Goal ▸
Express the stretch of the listing from the line containing "This screenshot has width=1080, height=486." through the line containing "Action: pyautogui.click(x=369, y=159)" as a numbered list, leaving out blank lines. Include only those lines.
##############################
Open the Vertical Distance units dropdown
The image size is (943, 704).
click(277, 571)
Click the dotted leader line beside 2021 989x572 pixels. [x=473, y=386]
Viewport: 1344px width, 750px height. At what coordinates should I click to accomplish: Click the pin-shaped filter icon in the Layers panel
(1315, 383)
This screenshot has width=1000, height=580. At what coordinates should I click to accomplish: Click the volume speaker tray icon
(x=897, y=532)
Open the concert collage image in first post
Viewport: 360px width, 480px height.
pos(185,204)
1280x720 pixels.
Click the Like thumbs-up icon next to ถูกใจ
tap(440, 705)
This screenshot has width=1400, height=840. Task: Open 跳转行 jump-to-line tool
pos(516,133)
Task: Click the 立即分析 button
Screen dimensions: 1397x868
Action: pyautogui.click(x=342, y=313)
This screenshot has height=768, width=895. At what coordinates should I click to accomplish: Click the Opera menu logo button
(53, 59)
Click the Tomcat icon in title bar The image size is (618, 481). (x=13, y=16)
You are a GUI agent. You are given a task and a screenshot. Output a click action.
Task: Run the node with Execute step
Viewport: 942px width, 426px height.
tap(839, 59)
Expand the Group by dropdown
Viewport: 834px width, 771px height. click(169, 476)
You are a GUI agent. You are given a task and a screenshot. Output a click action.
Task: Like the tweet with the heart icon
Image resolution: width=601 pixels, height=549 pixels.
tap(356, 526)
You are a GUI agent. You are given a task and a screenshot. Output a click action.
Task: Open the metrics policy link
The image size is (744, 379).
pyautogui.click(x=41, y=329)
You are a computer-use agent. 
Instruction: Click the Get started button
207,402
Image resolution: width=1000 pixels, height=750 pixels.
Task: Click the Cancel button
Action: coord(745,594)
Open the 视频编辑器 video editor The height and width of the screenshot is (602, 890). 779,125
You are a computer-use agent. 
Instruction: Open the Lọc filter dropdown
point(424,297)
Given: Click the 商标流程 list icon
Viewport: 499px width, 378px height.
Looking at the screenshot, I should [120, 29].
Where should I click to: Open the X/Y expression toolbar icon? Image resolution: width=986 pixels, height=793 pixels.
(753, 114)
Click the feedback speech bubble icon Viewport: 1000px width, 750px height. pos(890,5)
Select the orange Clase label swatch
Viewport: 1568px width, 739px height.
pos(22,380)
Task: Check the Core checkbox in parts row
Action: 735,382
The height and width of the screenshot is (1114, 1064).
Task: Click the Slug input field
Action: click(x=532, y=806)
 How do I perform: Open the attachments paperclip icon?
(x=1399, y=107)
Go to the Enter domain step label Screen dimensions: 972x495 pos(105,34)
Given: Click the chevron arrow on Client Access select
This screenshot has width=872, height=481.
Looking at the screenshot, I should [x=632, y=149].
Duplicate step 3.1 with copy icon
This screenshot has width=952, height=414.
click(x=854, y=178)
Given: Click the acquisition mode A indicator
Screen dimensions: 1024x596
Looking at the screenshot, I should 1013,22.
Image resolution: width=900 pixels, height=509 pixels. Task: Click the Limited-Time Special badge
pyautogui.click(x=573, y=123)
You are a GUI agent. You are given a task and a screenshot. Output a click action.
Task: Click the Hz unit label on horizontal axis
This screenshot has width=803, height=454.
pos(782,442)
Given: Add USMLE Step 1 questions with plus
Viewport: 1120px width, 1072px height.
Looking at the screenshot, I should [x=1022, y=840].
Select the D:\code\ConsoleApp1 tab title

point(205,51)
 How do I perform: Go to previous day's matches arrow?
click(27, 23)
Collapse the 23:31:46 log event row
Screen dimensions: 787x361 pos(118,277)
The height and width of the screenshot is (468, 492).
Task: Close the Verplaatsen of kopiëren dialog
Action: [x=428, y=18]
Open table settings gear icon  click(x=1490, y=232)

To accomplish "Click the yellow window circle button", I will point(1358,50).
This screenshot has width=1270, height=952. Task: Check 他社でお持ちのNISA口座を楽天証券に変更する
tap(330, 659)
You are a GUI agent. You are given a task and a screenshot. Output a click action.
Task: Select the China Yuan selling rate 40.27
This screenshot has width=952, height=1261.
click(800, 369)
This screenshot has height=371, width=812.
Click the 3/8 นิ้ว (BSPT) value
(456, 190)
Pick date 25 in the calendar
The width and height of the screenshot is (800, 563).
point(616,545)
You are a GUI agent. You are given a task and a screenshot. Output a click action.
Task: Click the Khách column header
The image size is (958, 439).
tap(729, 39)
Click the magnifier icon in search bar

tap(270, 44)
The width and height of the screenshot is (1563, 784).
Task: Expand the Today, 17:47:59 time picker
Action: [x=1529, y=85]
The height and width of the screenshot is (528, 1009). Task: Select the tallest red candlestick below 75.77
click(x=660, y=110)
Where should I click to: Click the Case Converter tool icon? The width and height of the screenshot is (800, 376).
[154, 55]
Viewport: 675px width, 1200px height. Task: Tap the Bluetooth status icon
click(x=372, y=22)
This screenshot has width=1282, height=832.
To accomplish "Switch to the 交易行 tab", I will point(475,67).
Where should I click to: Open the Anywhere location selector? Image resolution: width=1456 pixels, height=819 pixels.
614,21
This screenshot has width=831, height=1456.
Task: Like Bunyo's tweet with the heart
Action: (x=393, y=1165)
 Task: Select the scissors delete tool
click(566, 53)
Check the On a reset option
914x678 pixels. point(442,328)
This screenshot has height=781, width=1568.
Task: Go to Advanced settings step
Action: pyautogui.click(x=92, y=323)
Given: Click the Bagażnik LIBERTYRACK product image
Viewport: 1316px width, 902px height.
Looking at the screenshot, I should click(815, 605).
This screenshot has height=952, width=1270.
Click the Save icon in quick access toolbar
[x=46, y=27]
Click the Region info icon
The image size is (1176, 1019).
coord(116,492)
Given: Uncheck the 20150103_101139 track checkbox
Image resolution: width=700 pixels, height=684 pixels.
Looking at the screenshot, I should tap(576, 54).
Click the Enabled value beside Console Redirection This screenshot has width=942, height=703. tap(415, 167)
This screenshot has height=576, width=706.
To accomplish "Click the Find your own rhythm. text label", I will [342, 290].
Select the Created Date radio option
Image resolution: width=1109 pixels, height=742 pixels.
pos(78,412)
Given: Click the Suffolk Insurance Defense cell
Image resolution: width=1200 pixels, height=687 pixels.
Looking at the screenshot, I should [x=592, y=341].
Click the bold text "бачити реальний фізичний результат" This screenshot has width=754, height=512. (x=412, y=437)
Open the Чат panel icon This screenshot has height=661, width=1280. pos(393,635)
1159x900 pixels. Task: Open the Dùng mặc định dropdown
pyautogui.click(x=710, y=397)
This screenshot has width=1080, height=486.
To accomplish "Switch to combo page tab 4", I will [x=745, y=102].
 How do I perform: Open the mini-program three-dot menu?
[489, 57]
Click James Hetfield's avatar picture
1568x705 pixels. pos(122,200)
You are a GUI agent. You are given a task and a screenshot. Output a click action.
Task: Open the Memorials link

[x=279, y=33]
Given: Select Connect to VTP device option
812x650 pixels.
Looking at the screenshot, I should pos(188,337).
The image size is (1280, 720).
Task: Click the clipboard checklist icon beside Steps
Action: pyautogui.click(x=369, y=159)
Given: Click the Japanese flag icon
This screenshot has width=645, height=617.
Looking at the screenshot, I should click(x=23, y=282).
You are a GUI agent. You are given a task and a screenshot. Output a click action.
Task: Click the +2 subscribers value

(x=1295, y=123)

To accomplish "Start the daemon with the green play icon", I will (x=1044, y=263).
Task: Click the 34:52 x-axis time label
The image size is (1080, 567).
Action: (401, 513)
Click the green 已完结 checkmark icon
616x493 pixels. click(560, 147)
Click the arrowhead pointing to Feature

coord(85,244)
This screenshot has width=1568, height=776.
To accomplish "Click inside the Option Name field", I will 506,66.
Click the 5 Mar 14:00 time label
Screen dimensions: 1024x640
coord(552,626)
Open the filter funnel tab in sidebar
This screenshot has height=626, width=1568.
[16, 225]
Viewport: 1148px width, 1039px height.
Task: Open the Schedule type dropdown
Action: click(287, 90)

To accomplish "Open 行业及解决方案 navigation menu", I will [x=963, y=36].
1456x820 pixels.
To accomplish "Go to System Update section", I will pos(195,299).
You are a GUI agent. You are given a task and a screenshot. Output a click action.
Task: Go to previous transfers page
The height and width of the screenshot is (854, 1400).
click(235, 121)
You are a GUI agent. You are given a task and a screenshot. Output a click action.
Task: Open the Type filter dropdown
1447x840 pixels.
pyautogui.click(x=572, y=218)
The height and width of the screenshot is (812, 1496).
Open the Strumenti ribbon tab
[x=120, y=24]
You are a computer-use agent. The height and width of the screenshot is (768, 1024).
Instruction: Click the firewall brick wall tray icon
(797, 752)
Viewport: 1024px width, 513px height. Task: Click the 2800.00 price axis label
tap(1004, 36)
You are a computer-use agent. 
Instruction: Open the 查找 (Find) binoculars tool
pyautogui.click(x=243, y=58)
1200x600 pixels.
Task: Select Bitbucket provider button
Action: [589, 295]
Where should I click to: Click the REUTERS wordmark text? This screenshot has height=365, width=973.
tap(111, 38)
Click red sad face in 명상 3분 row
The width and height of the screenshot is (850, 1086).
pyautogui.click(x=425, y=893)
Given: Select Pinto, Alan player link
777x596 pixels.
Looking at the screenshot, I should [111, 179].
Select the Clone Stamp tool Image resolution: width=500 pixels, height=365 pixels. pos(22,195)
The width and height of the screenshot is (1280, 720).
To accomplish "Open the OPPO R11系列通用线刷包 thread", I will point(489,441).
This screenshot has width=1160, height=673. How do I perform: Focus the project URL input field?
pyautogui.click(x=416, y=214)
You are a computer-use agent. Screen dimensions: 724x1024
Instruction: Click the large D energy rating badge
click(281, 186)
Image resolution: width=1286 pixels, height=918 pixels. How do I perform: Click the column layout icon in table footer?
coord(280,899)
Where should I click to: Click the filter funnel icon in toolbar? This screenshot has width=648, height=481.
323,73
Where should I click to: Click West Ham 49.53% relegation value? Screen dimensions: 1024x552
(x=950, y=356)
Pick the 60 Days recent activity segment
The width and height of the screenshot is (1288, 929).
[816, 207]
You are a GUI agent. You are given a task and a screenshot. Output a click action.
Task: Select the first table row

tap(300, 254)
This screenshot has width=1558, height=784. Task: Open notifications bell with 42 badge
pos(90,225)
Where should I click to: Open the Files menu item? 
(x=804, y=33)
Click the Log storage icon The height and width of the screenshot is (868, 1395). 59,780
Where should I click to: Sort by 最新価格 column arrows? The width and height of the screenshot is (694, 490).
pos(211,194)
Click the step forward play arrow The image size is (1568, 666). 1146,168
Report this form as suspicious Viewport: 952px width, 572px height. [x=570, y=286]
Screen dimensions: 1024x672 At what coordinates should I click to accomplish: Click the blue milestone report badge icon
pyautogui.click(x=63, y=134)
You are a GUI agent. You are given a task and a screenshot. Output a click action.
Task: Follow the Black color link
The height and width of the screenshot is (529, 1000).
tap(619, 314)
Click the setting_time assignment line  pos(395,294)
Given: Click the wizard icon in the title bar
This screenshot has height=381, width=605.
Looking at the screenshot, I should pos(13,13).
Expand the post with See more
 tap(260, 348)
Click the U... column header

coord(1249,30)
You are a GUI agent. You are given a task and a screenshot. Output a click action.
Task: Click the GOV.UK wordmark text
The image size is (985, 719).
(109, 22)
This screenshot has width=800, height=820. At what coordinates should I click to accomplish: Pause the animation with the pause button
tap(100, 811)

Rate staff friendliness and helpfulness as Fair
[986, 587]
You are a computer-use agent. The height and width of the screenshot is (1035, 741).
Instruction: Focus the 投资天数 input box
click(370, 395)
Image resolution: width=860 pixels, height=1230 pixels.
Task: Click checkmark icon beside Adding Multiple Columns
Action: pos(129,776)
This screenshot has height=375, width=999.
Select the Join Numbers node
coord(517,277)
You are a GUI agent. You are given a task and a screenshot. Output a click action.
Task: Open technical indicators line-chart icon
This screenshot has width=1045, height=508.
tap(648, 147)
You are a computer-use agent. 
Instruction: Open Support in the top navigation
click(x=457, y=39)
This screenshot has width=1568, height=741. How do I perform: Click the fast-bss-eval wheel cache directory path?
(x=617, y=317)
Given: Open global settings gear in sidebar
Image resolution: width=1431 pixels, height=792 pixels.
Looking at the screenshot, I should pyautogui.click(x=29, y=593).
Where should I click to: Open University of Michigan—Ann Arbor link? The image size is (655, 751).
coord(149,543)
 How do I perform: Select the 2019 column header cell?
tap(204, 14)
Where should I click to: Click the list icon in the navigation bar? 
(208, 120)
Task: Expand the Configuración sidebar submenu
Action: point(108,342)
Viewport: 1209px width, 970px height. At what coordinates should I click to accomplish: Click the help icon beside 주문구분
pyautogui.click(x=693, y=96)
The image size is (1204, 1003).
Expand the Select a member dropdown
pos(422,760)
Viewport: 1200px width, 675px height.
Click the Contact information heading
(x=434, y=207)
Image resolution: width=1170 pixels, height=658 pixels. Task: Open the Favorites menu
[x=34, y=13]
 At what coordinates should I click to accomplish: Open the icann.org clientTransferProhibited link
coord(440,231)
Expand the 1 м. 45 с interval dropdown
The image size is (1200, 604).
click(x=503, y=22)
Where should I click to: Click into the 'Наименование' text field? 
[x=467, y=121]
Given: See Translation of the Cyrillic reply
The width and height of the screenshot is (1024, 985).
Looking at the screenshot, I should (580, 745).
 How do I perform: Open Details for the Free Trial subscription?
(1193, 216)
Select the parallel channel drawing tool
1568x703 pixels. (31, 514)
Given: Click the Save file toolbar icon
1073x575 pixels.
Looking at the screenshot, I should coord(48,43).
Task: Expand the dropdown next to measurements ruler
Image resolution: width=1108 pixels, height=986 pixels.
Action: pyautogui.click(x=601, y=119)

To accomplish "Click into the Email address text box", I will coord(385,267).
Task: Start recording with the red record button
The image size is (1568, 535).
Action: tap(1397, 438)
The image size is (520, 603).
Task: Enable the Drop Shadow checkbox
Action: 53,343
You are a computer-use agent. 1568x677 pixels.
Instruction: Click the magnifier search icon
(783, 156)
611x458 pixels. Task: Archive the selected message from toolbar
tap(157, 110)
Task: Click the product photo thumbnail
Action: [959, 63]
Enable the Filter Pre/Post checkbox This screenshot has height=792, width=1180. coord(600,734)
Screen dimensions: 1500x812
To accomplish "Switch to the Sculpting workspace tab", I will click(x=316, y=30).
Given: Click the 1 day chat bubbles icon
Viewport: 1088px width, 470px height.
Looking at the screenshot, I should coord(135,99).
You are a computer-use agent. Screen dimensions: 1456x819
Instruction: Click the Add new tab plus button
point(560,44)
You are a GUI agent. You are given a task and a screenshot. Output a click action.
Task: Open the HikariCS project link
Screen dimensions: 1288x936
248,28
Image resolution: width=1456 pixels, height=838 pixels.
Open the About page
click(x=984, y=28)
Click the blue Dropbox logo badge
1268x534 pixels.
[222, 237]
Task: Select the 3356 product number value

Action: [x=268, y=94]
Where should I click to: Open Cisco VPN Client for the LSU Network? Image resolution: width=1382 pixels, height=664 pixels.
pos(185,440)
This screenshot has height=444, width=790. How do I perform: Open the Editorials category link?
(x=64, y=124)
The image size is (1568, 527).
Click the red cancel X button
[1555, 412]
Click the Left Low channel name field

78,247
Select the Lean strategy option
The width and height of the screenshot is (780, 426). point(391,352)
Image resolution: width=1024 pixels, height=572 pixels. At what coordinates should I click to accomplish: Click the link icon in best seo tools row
##############################
Answer to this problem ▸
1. This screenshot has width=1080, height=486.
2. To accomplish "Switch to combo page tab 4", I will [x=745, y=102].
3.  How do I perform: Open the mini-program three-dot menu?
4. [489, 57]
5. Click James Hetfield's avatar picture
6. 1568x705 pixels. pos(122,200)
7. You are a GUI agent. You are given a task and a screenshot. Output a click action.
8. Task: Open the Memorials link
9. [x=279, y=33]
10. Given: Select Connect to VTP device option
11. 812x650 pixels.
12. Looking at the screenshot, I should pos(188,337).
13. The image size is (1280, 720).
14. Task: Click the clipboard checklist icon beside Steps
15. Action: pyautogui.click(x=369, y=159)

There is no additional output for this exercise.